Linens with blue flowers are the most wide-spread, their stalks are the longest.
Linens with white flowers have shorter stalks, but give one finer fiber.
Linen is native from Asia but its culture is now widened to all the moderate or warm countries the main of which are France (the North, Brittany, Picardy, Anjou) the USSR, the Eastern Europe, Germany, the Netherlands, Belgium, Great Britain, Ireland, India, Egypt, Brazil and Canada.
Extraction of linen strands
Retting: it is a chemical process intended to separate the textile fibers of the ligneous parts called chénevotte. The retting in place in the presence of water
Grinding: allows to separate the chenevotte of the tow.
Teillage: it allows to break completely the ligneous parts of the stalk
Peignage: allows to déliminer completely the ligneous parts, of paralléliser fibers, to separate the long fibers furthermore Short. The linen is subjected to the action of a fixed comb, the chénevotte is eliminated. The short and muddled fibers constitute one called filling étoupe.

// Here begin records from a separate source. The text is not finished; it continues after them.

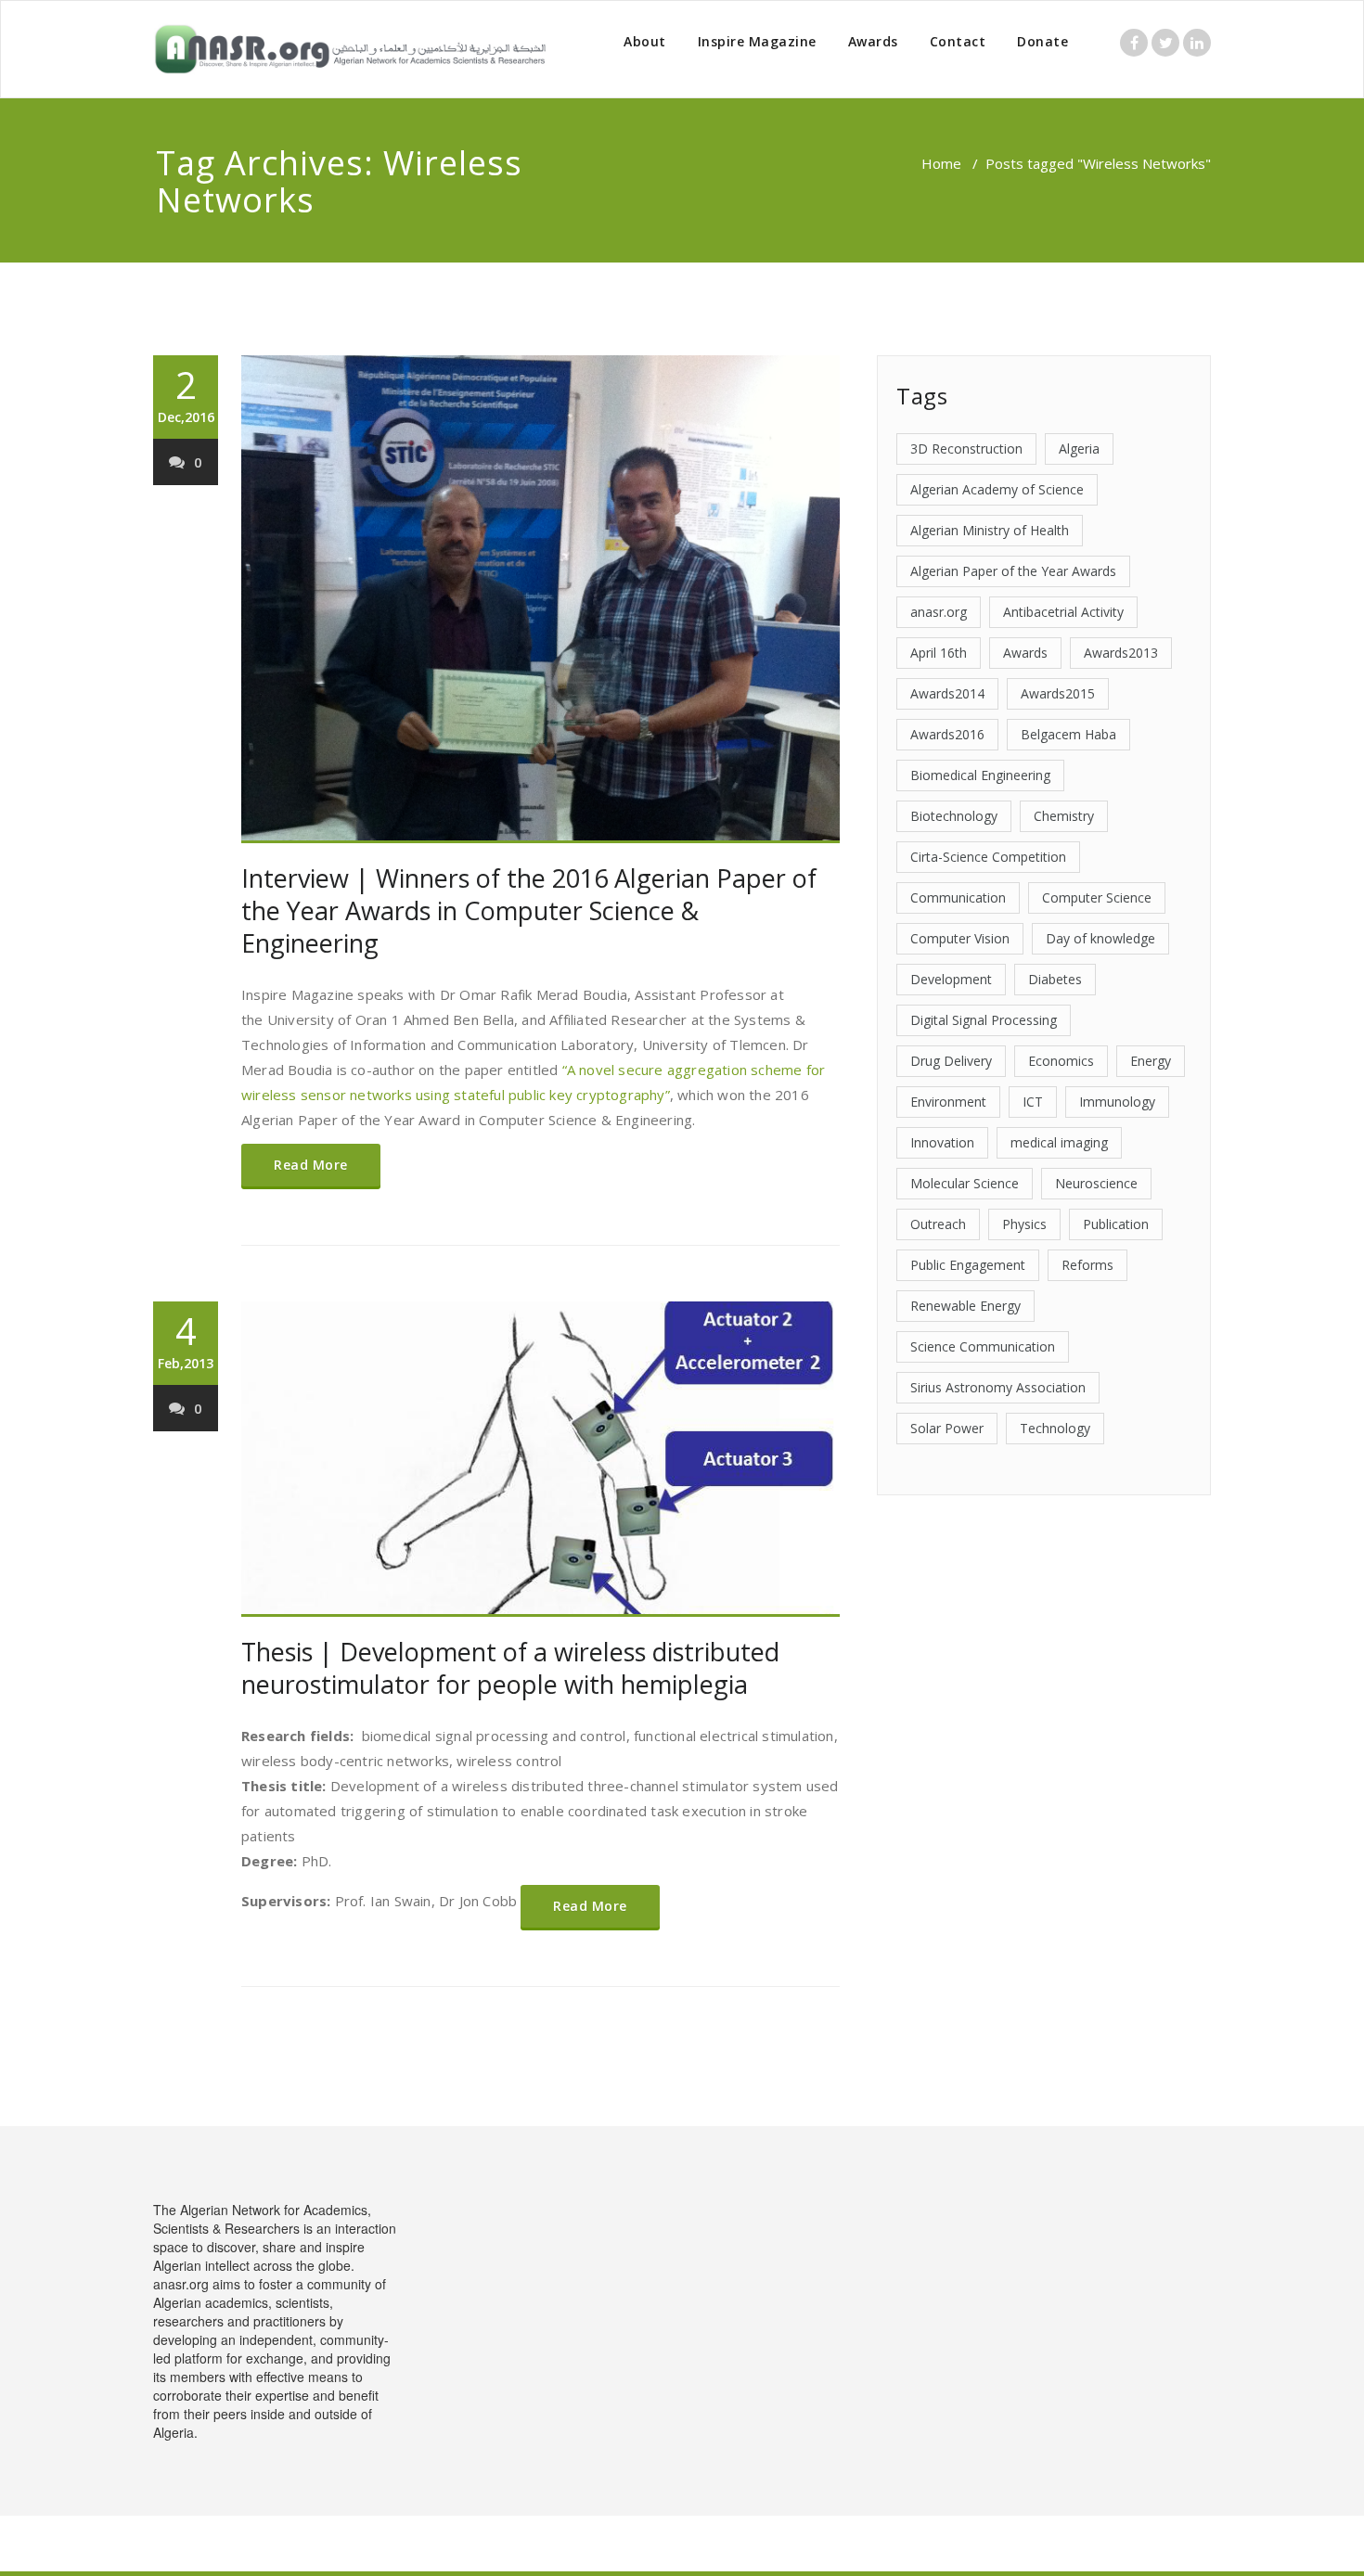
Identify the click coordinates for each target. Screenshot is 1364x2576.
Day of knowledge (1100, 938)
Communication (958, 897)
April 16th (938, 652)
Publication (1116, 1224)
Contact (958, 41)
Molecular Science (964, 1183)
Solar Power (947, 1428)
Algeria (1079, 448)
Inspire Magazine (757, 41)
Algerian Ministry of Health (989, 530)
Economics (1061, 1061)
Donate (1042, 41)
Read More (311, 1164)
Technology (1055, 1428)
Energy (1150, 1061)
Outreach (938, 1224)
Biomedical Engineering (980, 775)
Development (951, 979)
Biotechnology (953, 816)
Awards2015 (1058, 693)
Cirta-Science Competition (988, 856)
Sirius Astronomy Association (998, 1387)
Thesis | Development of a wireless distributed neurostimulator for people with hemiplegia (510, 1667)
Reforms (1087, 1265)
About (645, 41)
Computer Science (1097, 897)
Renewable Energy (965, 1305)
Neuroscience (1096, 1183)
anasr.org (938, 612)
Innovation (942, 1142)
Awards (873, 41)
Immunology (1117, 1101)
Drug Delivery (951, 1061)
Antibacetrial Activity (1063, 612)
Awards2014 (947, 693)
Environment (948, 1101)
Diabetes (1055, 979)
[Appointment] (350, 49)
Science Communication (982, 1346)
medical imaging (1059, 1142)
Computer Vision (960, 938)
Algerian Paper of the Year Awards (1013, 571)
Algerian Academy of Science (997, 489)
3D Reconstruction (966, 448)
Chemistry (1064, 816)
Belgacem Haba (1068, 734)
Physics (1024, 1224)
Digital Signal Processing (983, 1020)
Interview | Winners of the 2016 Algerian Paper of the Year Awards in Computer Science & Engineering (529, 910)
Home (941, 163)
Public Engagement (967, 1265)
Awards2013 (1121, 652)
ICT (1033, 1101)
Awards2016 (947, 734)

Spinning: allows to obtain a continuous thread. The linen is spun on a profession to fins, either to the dry, or to the wet.
Physics Caracteristics
The length of the linen fiber is from 15 to 20 cms
The sharpness of the linen fiber is very big.
The flexibility of the linen is average, its elasticity is weak
Linen is brilliant and silky
The color varies according to the sorts and the mode of retting. In France: linen whites (region of the North), grey (Brittany), red-haired (Picardy, Normandy). Linens of Belgium are grey
Chemical characteristic
Linen is constituted by 72 in 82 % of cellulose, 15 in 20 % of pectone, 2 in 3 % of wax.
Linen absorbs and lets evaporate the water quickly The linen is good driver of it
Linen quickly burns with a lively flame, by kicking away acid vapors, it reddens the sunflower paper exposed above the flame.